SELECTED TEXT
=== Section Start ===
# Orion class battleship- HMS Orion



## Kenny57

Discussion thread for Orion class battleship- HMS Orion. If you would like to add a comment, click the New Reply button


----------



## CliveR

My grandfather (Frederick Parker) served on this ship constantly for about 2 years covering Jutland and trips around Africa. He was in the Royal Marine Band playing cornet amongst other things. He told me (over 20 years ago) that he had two jobs on the ship. Firstly was formal support duties to the Rear Admirals, eg piping on and off etc and secondly making the gun calculations. He used algebra to calculate the angle of the gun required to hit the target. Instructions were sent on range etc and he then calculated by hand all details. They had to take into account roll pitch and yaw on top of speed ships were moving etc. It was remarkable that they could ever hit anything. He was responsible for one of the 13.5inch guns. During battle, he lived under the magazine and believed it was the best place to be on the ship. If the magazine got hit, well, you would never suffer or know anything as the entire magazine would go up in a huge explosion also if another part of the ship was hit, you had time to escape. The worst place was in the engine room as these sailors would generally drown if the ship was hit.
=== Section End ===
REQUIREMENT
Pick up the HMS Orion discussion thread above from the point where it stops, and keep writing it.

DATA SEGMENT
=== Section Start ===
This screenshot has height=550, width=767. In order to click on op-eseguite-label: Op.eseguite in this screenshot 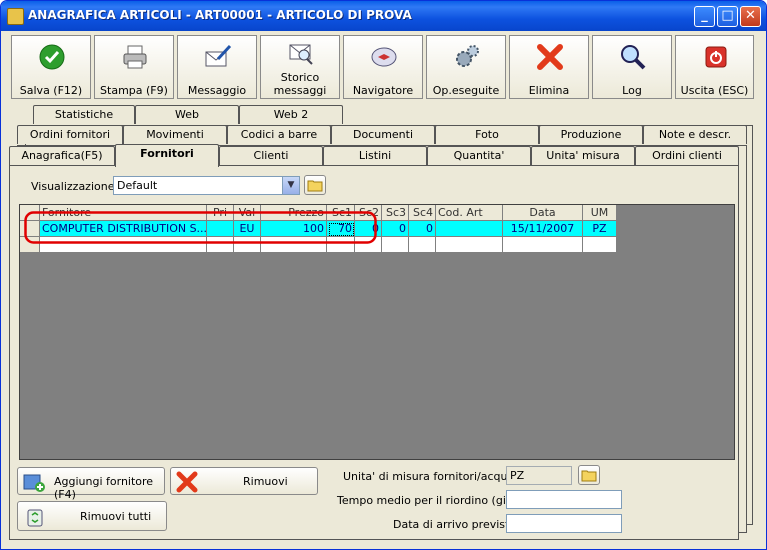, I will do `click(466, 90)`.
=== Section End ===
OUTPUT FOR THIS TASK
He told me about Jutland. It was success and failure. The only success was that the German fleet never took to the sea again in the Great War. Many of the captains followed Navy rules and he saw a number of ships follow one another and just got picked off one by one. Each ship had (?) 2000(?) people on board and so this was suicidal for many ships. He was with the Rear Admiral who changed battle plans and enforced the captains to fight more sensibly; which they immediately did. Perhaps if they had continued the way the had started this off the course of history could have been very different.

Fred Parker (b 1895, d 1989 aged 94 years) joined the Royal Marines aged about 14 or 15 and retired at the maximum age (30 years of service??) with an exemplary service record (my mother was these details).


----------



## Dreyer1916

Orion was lucky at the battle. Am I right in saying she didn't receive any hits? She was apparently giving support fire in support of Iron Duke and later, along with Monarch hit the Lutzow at least 5 times after Hipper had left the crippled battle cruiser on the G39. She expended quite a large amount of 13.5" shells (around 50) during the battle so was in the heat of it.


----------



## CliveR

I am sorry, my grandfather did not give any details, he was stuck underneath the guns using algebra to calculate the trajectories for the guns so could not see anything. He did say it was the best place to live during battle - if the magazine was hit, you would have known nothing about it. The engine room was the worst place as you drowned when there was a hit and the shipwent down. As a young boy, this made mathematics a lot more interesting...

My mother has the details of his service history, but it really only tells you when the embarked and disembarked with ne details of war. I will try to get hold of it as it may have some interesting details for the website readers - I believe that he did serve on other ships, but I only remember him telling me about Orion.


----------



## NavySparker

HMS Orion crew list at the Battle of Jutland is being built.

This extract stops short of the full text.